Further severe weather is forecast to hit around NSW amid the ongoing recovery from repeated floods in the north of the state.

Widespread rainfall is expected to hit with up to 50 millimetres predicted in the Hunter, central and southern coastal regions on Wednesday, Bureau of Meteorology hydrologist Ailsa Schofield says.

Rain is forecast to increase on Thursday, with isolated falls up to 250mm possible in some areas.

A flood watch has been issued for minor to moderate flooding on the Nepean, Hawkesbury, Colo, Georges and Woronora River.

Localised flooding is also expected along the Macdonald and Parramatta Rivers and areas in north and south Sydney.

“Any additional rainfall could quickly escalate to flash flooding and we may see riverine flooding across large portions of the state as well,” SES Assistant Commissioner Dean Storey said.

Authorities are preparing and pre-deploying to places at risk, Mr Storey said, adding people should ensure they know what they’re going to do if they’re told to evacuate.


The SES has responded to more than 31,400 calls for help and performed more than 2200 flood rescues across the state in the past six weeks.

The severe weather predicted for the rest of the week comes as residents in the state’s north continue recovery efforts from two major floods in the space of a month.

Premier Dominic Perrottet visited the flood-hit town of Wardell on Tuesday to announce the $67 million support package for schools, TAFE and child care.

The package includes additional counselling for staff who have also been affected by the floods.

School principals in northern NSW will be responsible for distributing new support measures to help teachers and students return to school.

Principals were the best placed to understand who needs support and ensure they get it, Education Minister Sarah Mitchell said.


Some of the support could include reimbursing receipts for purchases by teachers and parents or providing vouchers for local businesses.

Families can access $500 grants for each student to replace things such as school uniforms, bags and sporting equipment, as well as paying for other school expenses such as excursions.

Teachers who have lost resources including laptops can apply for $1000 to replace them.

About 20 schools were affected by the floods, five of which had been significantly damaged, which may require buildings to be demolished and rebuilt, Ms Mitchell said.

Prime Minister Scott Morrison said on Tuesday that he had written to Premier Dominic Perrottet to stress his government was happy to share the costs of the flood support programs.
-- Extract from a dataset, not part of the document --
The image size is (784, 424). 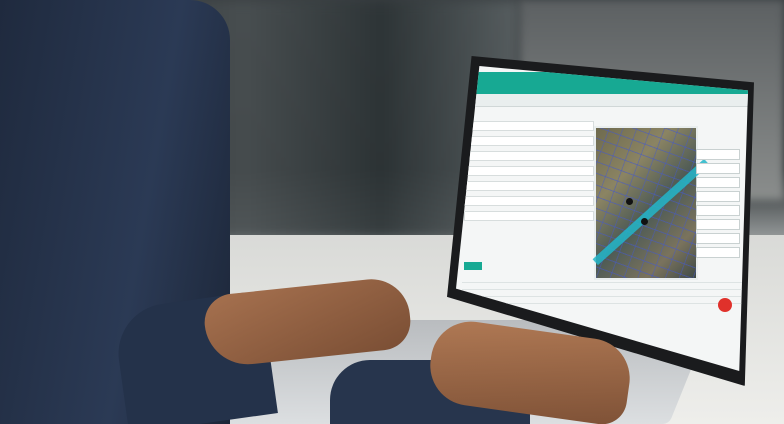 I want to click on app-tab-strip, so click(x=602, y=100).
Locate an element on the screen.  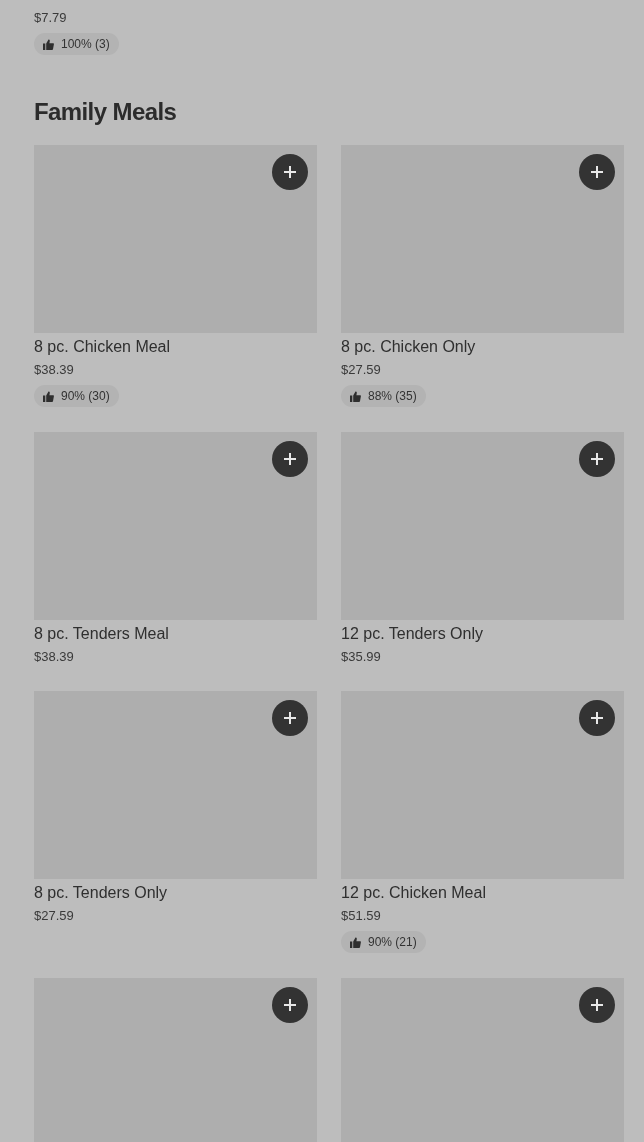
rating-text: 100% (3) is located at coordinates (86, 44).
Mr Perrottet said when announcing new grants on Monday that NSW would welcome support from the federal government.


“But ultimately we’re not going to wait, we’re going to get on with the job,” Mr Perrottet said.

Mr Morrison also disputed criticism from NSW upper house MP Catherine Cusack, who announced two weeks ago she would quit parliament over discrepancies in flood support between electorates.

Ms Cusack has been speaking out against Mr Morrison in the media this week, joining other critics within the Liberal Party.

The prime minister said Ms Cusack’s anger was misplaced, and defended the previous funding announcement.

“We listed those first three LGAs because they were the most obvious ones and it was the advice of our agencies … and we extended to the others,” Mr Morrison said.

Submissions opened on Monday for the inquiry into the NSW floods, which is being led by NSW Independent Planning Commission chair Mary O’Kane and former NSW Police commissioner Mick Fuller.


The public can make submissions via post, online or in person at ServiceNSW centres and recovery centres as well as at local hearing sessions.